FDA, the Canadian Food Inspection Agency (CFIA) and the Department of Health Canada (Health Canada) will consider the oversight of the other when prioritizing inspection activities.
"Canada and the US have confidence in each other's regulatory systems. Cooperation between our countries is fundamental to providing and contributing to a safe food supply,” said Paul Mayers, VP, policy and programs at the CFIA.
Importers can have more confidence that a product meets the country's requirements.

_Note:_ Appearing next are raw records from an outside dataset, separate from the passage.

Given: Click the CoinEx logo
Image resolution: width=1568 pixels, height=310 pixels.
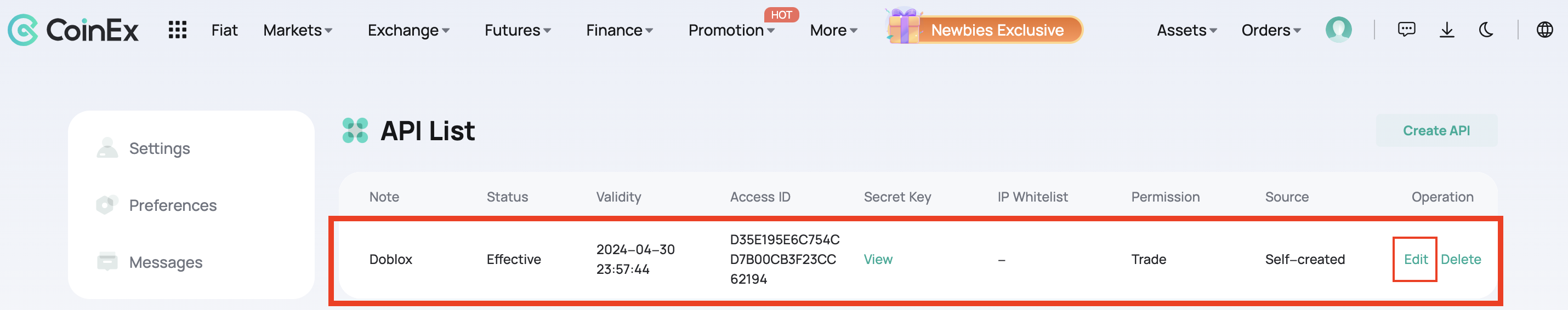Looking at the screenshot, I should tap(73, 30).
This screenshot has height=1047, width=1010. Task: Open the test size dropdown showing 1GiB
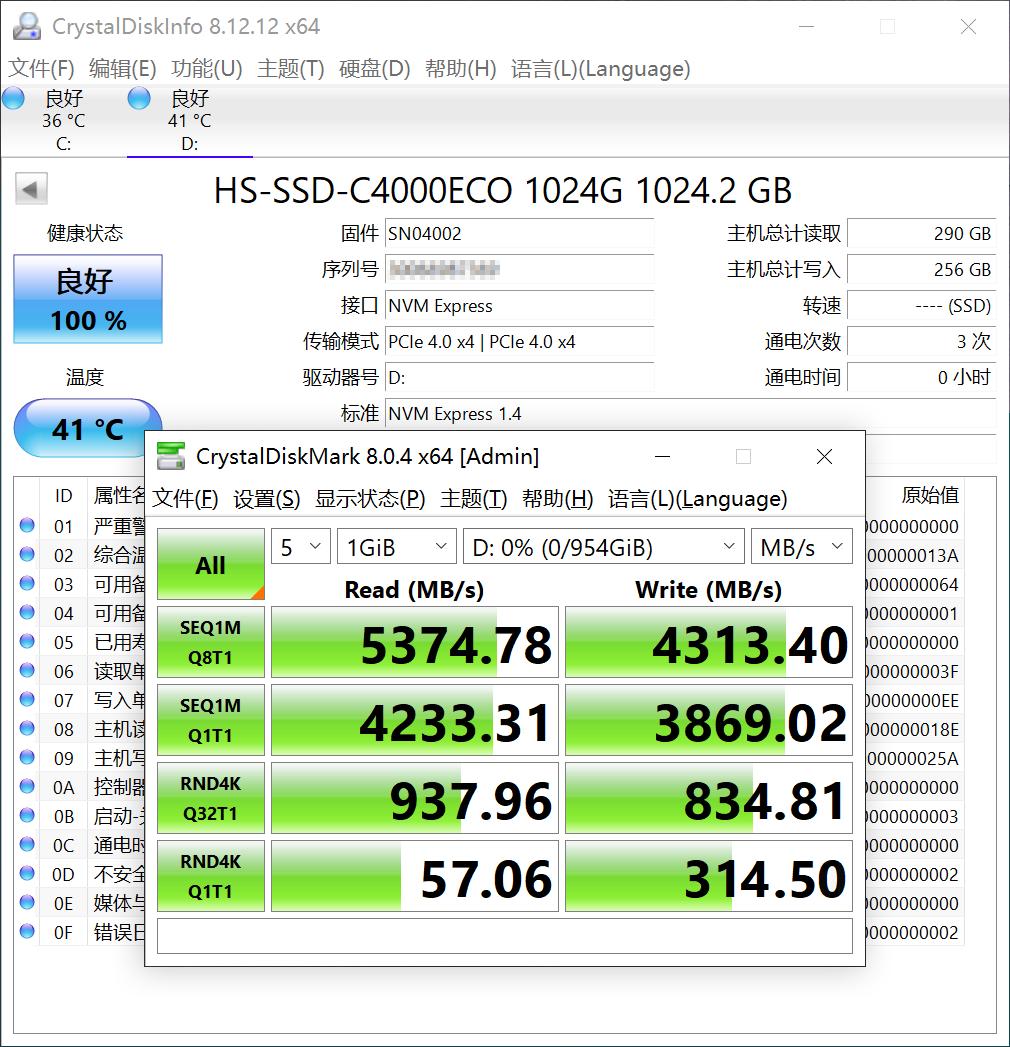(396, 546)
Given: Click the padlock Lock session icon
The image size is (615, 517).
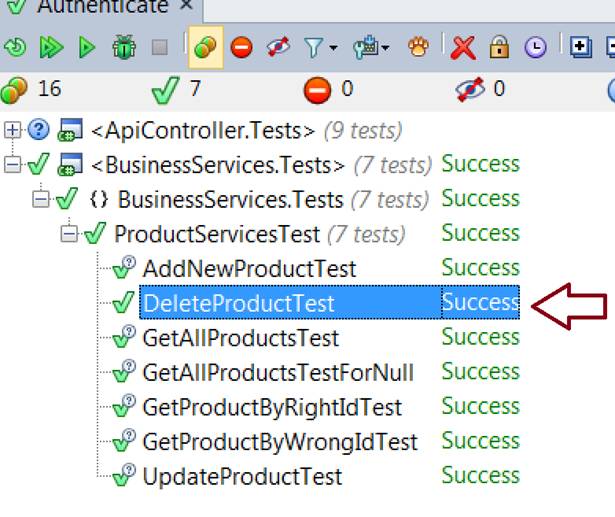Looking at the screenshot, I should 500,46.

Imports into Canada must continue to meet Canadian requirements, and those into the US must continue to meet all applicable American requirements.
The FDA did a systems recognition review and assessment using the International Comparability Assessment Tool (ICAT).
"Under the US Regulatory Cooperation Council, the countries intend to better align their food safety regulatory systems, reduce unnecessary duplication, enhance information sharing, and to the extent possible, leverage resources so that the agencies can better meet their public health objectives," said Michael Taylor, deputy commissioner for foods and veterinary medicine, FDA.
The FDA recognized New Zealand as the first foreign system comparable in 2012. A similar process is underway between the agency and Australia and the European Commission.
Meanwhile, the AOAC has released the 20th Edition of the Official Methods of Analysis (OMA) - the compendium of more than 3,000 methods adopted by AOAC.
The edition reflects AOAC’s standards development activities in food, infant formula, dietary supplements, veterinary drug residues, and biothreat detection and features First Action methods and Standard Method Performance Requirements (SMPRs).
Edited by George Latimer (retired, office of the Texas State Chemist), it builds on the last one in September 2012 (19th Edition).